A força-tarefa ganhava todas. Lula, por exemplo, perdia todas. A mudança começou com
liminares monocráticas (contra o uso de dados do antigo Coaf e investigações de poderosos pela
Receita). Evoluiu com a Segunda Turma derrubando a condenação de Aldemir Bendine, sob o
pretexto de que delatados falam após o delator. Por fm, o plenário consolida a guinada, com
maioria a favor dessa tese, perfeita para favorecer dezenas de condenados.

A partir daí, é fazer a festa nas próximas votações: prisão após condenação em segunda instância,
suspeição do então juiz Sérgio Moro, revisão ou anulação de sentenças e ações contra Lula... Os
mocinhos da Lava Jato vão sendo transformados em bandidos, os réus viram vítimas.

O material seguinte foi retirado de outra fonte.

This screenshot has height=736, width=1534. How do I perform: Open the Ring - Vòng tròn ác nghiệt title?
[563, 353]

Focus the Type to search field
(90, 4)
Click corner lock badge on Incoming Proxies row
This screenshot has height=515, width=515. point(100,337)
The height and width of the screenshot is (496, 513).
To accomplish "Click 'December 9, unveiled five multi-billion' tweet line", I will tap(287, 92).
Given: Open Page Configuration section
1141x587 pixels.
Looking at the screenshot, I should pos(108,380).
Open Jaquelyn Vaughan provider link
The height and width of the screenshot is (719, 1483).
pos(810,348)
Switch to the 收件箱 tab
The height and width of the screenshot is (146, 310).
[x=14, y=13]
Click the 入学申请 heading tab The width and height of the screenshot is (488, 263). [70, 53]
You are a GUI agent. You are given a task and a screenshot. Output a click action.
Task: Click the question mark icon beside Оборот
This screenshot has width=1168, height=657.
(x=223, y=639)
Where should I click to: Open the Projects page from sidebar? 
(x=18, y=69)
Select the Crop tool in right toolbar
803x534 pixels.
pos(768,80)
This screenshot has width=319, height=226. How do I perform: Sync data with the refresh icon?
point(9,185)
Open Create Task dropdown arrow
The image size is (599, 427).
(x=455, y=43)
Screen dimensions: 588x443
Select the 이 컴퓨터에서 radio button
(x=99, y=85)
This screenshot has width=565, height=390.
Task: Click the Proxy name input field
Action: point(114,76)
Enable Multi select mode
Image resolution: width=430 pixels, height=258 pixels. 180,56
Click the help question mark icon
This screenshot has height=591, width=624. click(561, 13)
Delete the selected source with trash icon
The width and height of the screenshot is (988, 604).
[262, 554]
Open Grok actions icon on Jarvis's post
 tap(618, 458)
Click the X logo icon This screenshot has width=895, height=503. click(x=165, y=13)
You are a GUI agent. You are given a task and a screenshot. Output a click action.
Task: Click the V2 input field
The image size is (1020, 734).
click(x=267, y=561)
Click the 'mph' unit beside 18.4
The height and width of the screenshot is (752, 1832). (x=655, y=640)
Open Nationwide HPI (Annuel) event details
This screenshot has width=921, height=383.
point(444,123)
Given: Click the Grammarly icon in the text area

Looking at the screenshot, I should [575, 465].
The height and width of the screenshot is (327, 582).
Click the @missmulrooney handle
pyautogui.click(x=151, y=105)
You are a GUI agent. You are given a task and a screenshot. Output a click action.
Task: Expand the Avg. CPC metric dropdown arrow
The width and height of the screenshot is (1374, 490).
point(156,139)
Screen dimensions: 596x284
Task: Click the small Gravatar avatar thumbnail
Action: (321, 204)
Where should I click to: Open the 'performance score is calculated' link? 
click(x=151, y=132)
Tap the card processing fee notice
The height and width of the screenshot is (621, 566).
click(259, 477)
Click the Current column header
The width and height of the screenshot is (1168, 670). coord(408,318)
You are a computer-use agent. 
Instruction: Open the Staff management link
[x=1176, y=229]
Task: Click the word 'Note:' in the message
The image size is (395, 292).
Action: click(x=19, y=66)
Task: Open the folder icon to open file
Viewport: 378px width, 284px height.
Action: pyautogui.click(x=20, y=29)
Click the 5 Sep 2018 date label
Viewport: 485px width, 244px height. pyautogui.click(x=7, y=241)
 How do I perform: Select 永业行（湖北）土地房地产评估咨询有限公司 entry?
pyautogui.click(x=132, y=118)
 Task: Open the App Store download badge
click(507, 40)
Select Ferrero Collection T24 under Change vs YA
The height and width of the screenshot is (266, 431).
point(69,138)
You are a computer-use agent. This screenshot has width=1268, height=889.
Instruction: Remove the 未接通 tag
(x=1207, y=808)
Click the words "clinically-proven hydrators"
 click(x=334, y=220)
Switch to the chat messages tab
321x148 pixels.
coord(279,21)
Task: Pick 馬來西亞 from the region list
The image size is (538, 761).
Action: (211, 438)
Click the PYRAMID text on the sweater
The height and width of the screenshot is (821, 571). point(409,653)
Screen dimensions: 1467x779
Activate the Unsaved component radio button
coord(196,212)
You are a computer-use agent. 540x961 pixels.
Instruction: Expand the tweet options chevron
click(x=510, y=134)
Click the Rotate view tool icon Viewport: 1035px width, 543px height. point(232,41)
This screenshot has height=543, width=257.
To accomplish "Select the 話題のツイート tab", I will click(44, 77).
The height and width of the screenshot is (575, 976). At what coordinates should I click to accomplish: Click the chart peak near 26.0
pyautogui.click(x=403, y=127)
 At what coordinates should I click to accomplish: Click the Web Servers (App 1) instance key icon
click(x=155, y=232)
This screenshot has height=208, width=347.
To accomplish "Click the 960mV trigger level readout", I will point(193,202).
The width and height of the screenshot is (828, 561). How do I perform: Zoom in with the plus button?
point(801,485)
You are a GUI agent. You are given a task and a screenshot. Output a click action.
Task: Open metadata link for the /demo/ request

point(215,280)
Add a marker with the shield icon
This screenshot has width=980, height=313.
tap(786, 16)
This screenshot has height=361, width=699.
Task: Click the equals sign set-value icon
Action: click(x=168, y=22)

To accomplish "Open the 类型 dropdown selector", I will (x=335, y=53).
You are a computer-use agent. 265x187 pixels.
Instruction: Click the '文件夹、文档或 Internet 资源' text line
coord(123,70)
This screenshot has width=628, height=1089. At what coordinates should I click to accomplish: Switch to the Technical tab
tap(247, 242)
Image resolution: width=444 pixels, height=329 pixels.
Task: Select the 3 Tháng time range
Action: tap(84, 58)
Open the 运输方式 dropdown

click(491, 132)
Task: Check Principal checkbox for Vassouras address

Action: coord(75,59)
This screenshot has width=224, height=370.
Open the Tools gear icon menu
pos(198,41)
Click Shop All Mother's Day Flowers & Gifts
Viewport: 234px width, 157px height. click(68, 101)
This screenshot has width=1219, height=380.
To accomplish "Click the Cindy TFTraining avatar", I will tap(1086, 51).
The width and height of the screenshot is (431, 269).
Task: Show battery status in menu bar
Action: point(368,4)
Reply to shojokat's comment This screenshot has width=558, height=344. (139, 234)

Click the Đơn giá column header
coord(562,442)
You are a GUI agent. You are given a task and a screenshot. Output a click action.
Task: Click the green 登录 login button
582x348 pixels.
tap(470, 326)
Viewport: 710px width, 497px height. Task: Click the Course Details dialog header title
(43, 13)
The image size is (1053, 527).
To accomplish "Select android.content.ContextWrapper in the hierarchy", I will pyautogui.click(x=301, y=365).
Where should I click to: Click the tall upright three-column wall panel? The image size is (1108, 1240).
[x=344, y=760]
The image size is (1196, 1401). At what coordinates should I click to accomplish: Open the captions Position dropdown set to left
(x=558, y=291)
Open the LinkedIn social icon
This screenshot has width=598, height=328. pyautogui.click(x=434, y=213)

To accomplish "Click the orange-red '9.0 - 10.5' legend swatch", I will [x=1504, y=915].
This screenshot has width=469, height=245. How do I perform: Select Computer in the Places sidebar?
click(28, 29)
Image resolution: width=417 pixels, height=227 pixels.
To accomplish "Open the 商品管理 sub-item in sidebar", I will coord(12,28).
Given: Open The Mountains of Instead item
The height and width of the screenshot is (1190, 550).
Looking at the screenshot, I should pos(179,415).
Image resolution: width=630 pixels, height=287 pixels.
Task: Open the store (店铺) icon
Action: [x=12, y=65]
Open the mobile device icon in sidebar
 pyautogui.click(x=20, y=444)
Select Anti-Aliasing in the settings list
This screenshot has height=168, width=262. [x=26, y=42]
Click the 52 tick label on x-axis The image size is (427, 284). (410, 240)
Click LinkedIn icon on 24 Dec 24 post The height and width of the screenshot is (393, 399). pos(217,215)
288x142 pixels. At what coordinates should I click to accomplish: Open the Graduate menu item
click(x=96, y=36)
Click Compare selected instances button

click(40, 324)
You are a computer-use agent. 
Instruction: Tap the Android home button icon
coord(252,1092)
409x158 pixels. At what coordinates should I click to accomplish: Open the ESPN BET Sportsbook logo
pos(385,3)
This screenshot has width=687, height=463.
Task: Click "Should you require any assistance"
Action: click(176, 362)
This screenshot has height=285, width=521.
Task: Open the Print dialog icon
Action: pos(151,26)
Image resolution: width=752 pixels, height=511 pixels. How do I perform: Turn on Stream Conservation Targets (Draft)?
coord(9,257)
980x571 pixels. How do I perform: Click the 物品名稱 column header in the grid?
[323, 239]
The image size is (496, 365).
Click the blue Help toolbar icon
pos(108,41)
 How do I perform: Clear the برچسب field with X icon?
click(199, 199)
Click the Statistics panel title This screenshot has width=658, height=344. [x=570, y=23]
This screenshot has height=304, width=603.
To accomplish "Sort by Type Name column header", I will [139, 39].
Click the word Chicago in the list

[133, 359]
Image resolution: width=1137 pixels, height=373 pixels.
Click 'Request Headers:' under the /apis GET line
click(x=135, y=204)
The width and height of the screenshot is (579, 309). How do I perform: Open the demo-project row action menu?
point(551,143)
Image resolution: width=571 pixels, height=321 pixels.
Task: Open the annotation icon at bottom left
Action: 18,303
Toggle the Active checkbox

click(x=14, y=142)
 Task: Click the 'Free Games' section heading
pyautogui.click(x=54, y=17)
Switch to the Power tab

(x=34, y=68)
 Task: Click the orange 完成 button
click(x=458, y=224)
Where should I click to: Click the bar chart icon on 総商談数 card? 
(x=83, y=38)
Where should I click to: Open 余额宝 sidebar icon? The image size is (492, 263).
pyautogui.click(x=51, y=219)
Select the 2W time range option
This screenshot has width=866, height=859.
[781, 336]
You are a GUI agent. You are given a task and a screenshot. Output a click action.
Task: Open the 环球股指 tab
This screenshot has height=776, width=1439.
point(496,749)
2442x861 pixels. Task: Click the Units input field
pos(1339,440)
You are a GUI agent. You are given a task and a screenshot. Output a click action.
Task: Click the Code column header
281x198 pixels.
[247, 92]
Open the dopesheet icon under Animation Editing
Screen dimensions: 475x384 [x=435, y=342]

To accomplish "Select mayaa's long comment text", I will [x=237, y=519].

Do outro lado da rua, o Congresso aprova uma lei de abuso de autoridade que, apesar de
necessária, chega num momento, e num formato, que exala revanche e soa como ameaça a juízes,
procuradores, delegados e auditores que ousem mexer com poderosos.

E no Planalto? O presidente Jair Bolsonaro tenta parecer mero espectador do naufrágio da Lava
Jato, mas soltou a voz contra a PF, deixou suas digitais nas mudanças no Coaf (agora UIF) e na
Receita Federal e só vetou várias partes da Lei de Abuso de Autoridade para inglês ver. Ou
melhor, Moro ver, seus seguidores verem.

Gilmar Mendes passou esses anos todos como Judas nacional, por enfrentar Janot, Dallagnol,
Moro e o “lavajatismo”. Hoje, os Judas passam a ser Janot e Dallagnol. Gilmar está na posição de
“quem ri por último ri melhor”. Mas... com erros maiores ou menores, personagens maiores ou
menores, o fato é que o petrolão existiu, há montanhas de provas da corrupção sistêmica e era
preciso dar um basta vigoroso. A Lava Jato afunda, mas a história saberá calibrar erros e acertos,
reconhecendo o enorme bem que fez ao País.